Pixel coordinate grounding data:
——
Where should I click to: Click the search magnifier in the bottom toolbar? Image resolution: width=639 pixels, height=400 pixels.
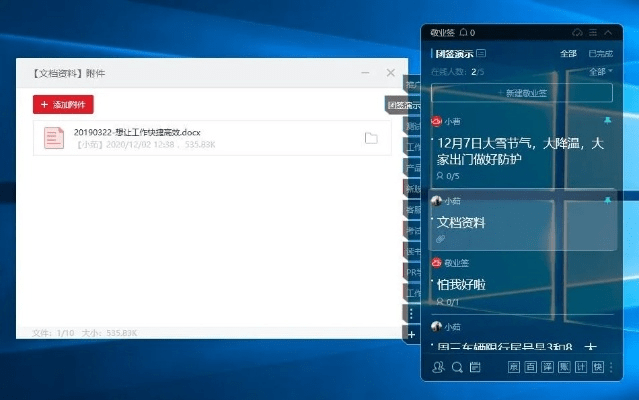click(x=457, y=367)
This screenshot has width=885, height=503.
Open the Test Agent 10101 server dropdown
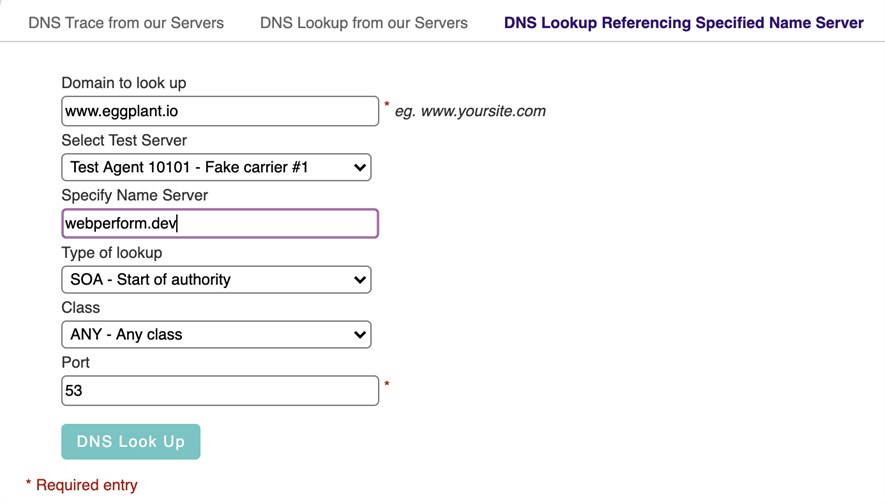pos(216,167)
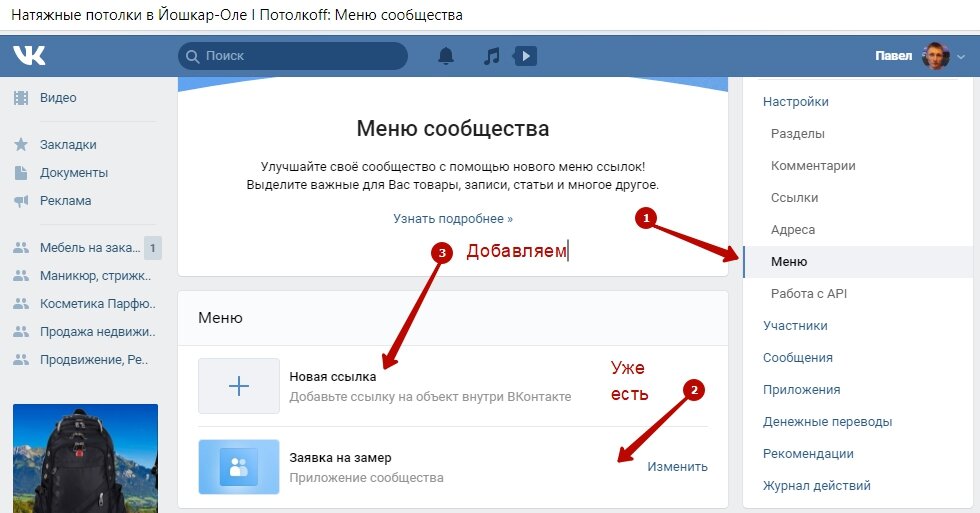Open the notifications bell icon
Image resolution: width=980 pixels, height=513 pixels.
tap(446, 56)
——
WORK TASK:
Starting at the line that contains "This screenshot has width=885, height=503.", reproduce each line exactly through the end of the entries above, leaving every picture out.

REPLY TO THE TASK:
This screenshot has width=885, height=503.
Open the Test Agent 10101 server dropdown
pos(216,167)
Open the notifications bell icon
Image resolution: width=980 pixels, height=513 pixels.
tap(446, 56)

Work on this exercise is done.